# Text block

++++++++++

# T: Transient Conduction - A "Lumped" Approach

 Consider a "hot" piece of iron that we throw into a "cold" oil bath. Our problem is greatly simplified if we assume that the internal resistance is low (relative to what?!).

What will be true in this case?

• the temperature is constant (in time) at the boundaries
• the temperature within the solid is spatially uniform
• the flux out of the solid is constant (in time)
• there is no flux out of the solid

So, what we are doing here is making an assumption that makes the problem easier, because the full problem (where the temperature varies in both space and time) is too hard (don't worry, we will do the hard version too!).

First, we need to figure out what our governing equation is...

 rate of change of heat in the material = net rate of heat flow into the material

or in equation form

$\displaystyle{\frac{d(\rho cVT)}{dt} = \rho cV\frac{dT}{dt} = -hA(T-T_{\infty})}$

We started looking at this problem by making the assumption that internal resistance is negligible. We will now look at the question of: how do we validate this assumption? and: what are the other cases that may present themselves if this isn't true?

++++++++++

# Supplied data
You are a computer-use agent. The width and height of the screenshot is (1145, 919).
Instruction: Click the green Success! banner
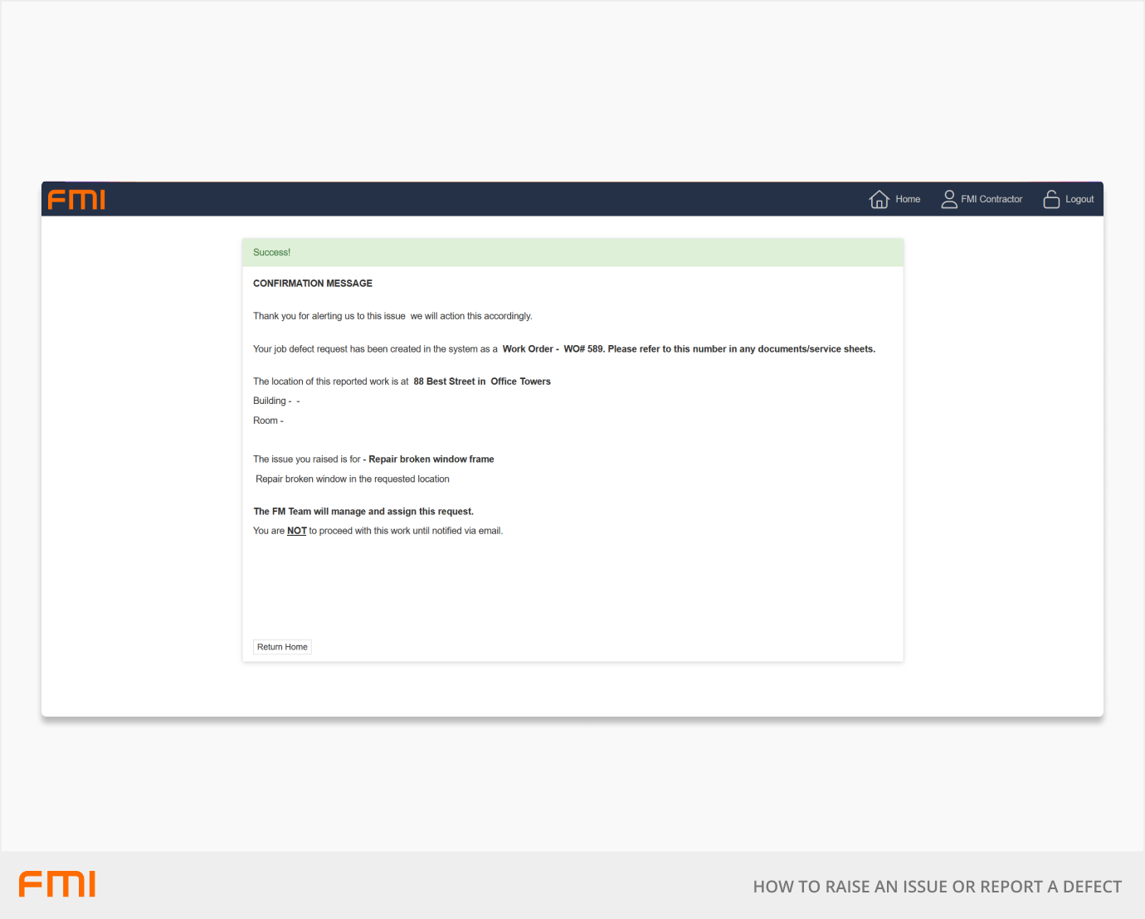573,252
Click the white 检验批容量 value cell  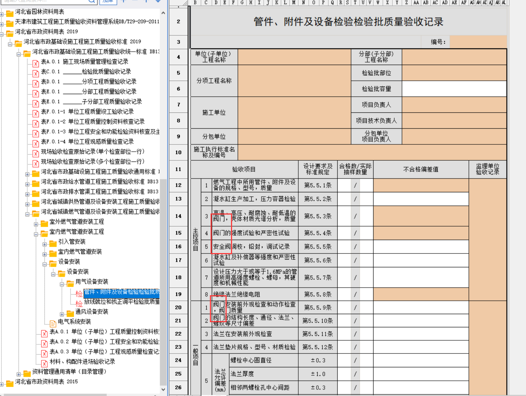point(454,89)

++++++++++

# Written tasks
• 1. Reproduce word for word the passage of the transient conduction text starting at "# T: Transient" and ending at "hard version too!).".
• 2. In the transient conduction text, what is thrown into the cold oil bath?

# Results of the exercise
• 1.
# T: Transient Conduction - A "Lumped" Approach

 Consider a "hot" piece of iron that we throw into a "cold" oil bath. Our problem is greatly simplified if we assume that the internal resistance is low (relative to what?!).

What will be true in this case?

• the temperature is constant (in time) at the boundaries
• the temperature within the solid is spatially uniform
• the flux out of the solid is constant (in time)
• there is no flux out of the solid

So, what we are doing here is making an assumption that makes the problem easier, because the full problem (where the temperature varies in both space and time) is too hard (don't worry, we will do the hard version too!).

• 2. A hot piece of iron.